"The Serpentine is a lovely lake, and there is a drowned forest at the bottom of it."
©Public Domain
This illustration for J.M.Barrie’s Peter Pan in Kensington Gardens features Rackham’s fairies flying along the shore of The Serpentine. Peter Pan in Kensington Gardens was a prelude to Peter Pan’s Adventures in Neverland. Published in 1906, the story follows Peter as an infant who learns he can no longer fly and ends up stranded in Kensington Gardens. Instead of navigating the Gardens on foot, Peter commissions a thrush’s nest that he can use as a boat to sail down The Serpentine towards his home. Peter finds a group of fairies near the water, as can be seen in the illustration, and though scared at first, they eventually agree to help him fly home to his mother.

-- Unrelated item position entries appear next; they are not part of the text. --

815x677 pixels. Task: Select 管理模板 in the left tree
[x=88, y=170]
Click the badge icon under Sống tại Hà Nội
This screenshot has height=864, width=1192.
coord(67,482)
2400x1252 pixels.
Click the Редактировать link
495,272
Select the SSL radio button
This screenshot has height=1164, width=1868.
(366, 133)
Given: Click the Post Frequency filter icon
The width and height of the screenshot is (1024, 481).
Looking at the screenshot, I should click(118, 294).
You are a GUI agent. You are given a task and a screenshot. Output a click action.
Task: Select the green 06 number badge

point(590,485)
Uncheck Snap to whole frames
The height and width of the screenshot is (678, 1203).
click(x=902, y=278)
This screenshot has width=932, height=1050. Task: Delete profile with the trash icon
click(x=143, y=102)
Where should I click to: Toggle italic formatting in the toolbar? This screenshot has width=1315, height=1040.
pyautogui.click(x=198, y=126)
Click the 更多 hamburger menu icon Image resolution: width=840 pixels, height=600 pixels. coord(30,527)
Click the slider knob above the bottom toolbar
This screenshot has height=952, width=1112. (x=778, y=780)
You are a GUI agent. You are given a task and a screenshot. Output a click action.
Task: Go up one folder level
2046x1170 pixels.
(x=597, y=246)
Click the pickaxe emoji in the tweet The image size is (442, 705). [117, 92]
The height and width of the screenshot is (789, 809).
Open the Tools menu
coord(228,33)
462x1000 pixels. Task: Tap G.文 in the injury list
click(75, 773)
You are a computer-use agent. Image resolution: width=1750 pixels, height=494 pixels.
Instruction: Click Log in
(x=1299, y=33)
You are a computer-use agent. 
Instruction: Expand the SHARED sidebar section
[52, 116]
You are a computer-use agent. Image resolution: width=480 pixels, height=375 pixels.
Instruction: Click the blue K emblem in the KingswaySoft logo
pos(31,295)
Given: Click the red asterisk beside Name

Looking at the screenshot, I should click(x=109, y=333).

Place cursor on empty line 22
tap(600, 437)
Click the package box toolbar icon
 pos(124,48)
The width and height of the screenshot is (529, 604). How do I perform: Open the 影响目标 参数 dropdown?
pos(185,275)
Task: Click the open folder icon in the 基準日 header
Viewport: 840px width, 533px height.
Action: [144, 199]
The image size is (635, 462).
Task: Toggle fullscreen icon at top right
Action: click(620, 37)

The Serpentine is a long, curving lake that separates Kensington Gardens from Hyde Park in downtown London. This view of the lake, along with the Serpentine Bridge that runs through the background of the image would have been immediately recognizable to readers of Barrie’s story. In a letter to Rackham in December 1906 regarding the book’s illustrations, Barrie states, “I think I like best of all the Serpentine with the fairies.” The text in the book accompanying the illustration, Fairies of the Serpentine reads,
"The Serpentine is a lovely lake, and there is a drowned forest at the bottom of it. If you peer over the edge you can see the trees all growing upside down, and they say that at night there are also drowned stars in it. If so, Peter Pan sees them when he is sailing across the lake in the Thrush’s Nest."